VOCI FORNITE
....................

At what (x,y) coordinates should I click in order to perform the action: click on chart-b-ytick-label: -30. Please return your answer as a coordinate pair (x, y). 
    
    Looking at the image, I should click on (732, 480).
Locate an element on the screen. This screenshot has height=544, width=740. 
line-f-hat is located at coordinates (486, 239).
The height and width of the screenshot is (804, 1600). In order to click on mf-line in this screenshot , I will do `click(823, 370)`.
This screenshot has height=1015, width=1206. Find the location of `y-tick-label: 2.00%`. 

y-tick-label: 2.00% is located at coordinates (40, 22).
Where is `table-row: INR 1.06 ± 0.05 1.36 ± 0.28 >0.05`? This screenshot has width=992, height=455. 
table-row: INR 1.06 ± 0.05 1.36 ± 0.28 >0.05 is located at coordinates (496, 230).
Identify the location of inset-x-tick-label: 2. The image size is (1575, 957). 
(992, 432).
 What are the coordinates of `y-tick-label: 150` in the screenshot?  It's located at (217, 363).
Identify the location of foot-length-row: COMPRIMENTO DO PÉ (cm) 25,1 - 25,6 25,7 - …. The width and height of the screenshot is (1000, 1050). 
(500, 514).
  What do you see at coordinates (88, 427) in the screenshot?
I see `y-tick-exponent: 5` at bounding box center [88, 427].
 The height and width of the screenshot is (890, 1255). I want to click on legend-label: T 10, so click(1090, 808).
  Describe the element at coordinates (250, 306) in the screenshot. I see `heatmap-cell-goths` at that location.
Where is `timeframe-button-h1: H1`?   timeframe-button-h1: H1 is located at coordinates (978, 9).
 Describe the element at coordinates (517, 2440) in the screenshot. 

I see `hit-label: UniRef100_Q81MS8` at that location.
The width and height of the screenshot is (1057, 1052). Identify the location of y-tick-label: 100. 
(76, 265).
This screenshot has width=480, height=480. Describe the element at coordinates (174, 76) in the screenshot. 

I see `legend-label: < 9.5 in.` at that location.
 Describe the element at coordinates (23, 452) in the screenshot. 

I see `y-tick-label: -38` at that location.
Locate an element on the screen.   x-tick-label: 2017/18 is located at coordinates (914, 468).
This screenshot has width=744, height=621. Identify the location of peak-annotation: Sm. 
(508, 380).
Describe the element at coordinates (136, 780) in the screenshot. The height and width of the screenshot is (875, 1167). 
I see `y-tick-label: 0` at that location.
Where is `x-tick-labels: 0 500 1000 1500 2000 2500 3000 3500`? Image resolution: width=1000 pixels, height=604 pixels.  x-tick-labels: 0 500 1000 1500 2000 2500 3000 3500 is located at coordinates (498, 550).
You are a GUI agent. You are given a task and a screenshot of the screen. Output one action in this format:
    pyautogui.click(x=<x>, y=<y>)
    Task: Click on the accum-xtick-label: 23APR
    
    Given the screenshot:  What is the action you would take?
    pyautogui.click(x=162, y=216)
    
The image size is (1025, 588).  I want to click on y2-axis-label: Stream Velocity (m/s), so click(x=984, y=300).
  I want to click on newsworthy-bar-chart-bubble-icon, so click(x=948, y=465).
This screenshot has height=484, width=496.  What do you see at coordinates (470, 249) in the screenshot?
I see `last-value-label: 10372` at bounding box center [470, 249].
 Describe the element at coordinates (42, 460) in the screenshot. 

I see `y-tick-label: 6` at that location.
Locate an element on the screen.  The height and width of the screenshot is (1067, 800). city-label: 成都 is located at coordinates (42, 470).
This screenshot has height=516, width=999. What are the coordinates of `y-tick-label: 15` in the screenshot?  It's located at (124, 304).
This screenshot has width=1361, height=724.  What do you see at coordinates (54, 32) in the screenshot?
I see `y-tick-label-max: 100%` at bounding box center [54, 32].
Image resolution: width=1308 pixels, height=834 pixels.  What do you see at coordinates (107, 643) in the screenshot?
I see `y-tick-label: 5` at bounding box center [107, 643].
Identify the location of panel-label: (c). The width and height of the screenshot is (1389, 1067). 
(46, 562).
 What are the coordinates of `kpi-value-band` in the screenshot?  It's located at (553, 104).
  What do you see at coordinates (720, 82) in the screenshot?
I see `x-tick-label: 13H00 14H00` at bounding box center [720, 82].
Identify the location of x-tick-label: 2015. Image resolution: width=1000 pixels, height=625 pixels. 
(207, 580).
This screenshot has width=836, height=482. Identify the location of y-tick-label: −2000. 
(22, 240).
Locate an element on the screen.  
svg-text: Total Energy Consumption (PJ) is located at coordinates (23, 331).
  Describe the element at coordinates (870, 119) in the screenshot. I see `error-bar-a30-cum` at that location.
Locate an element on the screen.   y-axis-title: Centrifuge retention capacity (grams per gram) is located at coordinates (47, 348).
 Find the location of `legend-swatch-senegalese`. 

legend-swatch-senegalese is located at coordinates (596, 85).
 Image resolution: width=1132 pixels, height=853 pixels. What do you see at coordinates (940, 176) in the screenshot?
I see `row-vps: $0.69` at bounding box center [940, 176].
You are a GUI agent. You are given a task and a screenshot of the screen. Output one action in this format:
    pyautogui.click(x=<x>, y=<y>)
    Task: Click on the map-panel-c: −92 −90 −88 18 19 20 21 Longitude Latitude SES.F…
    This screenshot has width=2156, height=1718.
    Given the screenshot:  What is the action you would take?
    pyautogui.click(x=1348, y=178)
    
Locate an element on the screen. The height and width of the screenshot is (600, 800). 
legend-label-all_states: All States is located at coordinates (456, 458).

....................

FINALITÀ DEL COMPITO
Trova nelle voci qui sopra ogni riga che contiene la parola "Find" e, per favore, ricopiala per intero.

RISPOSTA QUI SOTTO
This screenshot has height=1015, width=1206. Find the location of `y-tick-label: 2.00%`. 
 Find the location of `legend-swatch-senegalese`. 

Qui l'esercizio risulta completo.